(Stored items)

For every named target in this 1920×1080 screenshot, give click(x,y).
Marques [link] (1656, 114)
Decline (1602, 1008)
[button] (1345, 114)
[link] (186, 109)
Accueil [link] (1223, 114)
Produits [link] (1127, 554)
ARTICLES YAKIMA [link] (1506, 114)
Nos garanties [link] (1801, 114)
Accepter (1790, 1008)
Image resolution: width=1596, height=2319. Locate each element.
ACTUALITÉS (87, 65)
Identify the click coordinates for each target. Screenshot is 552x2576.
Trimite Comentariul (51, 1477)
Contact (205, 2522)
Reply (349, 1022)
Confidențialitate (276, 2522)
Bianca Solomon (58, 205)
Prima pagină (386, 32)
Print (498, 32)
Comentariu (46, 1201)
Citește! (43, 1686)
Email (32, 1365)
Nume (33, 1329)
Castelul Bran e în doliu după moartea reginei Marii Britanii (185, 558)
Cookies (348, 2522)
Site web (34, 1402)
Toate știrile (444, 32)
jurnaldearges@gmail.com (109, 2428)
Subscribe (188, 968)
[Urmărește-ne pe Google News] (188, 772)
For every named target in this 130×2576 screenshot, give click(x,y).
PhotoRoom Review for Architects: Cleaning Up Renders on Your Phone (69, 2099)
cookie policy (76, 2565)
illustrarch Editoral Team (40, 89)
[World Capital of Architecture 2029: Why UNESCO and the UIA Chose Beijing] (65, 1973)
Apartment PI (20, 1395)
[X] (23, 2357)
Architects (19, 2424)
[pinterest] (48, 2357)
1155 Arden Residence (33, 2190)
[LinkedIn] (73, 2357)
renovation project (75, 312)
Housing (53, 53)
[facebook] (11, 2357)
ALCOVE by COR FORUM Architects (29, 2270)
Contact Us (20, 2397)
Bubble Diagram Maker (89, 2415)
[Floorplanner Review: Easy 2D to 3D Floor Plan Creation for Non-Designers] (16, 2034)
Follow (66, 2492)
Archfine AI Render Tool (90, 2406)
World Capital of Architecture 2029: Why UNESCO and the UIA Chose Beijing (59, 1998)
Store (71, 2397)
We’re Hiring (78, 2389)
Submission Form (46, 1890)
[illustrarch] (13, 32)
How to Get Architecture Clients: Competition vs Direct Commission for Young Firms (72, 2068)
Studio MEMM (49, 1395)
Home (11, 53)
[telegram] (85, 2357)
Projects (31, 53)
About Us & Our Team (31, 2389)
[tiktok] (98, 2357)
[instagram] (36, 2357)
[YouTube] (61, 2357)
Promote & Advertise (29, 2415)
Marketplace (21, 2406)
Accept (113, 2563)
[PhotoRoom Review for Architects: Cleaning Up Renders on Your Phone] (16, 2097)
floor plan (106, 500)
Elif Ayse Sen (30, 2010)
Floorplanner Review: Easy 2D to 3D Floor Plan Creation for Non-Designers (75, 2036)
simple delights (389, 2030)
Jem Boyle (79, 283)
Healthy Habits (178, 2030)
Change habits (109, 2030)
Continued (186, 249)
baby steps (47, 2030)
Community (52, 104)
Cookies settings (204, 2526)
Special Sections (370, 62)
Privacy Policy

* [What this task involves]
The lines from the one holding "Jem Boyle (79, 283)" to the last line of the entries, both included: retype them exactly and give nothing else.

* [Result below]
Jem Boyle (79, 283)
Healthy Habits (178, 2030)
Change habits (109, 2030)
Continued (186, 249)
baby steps (47, 2030)
Community (52, 104)
Cookies settings (204, 2526)
Special Sections (370, 62)
Privacy Policy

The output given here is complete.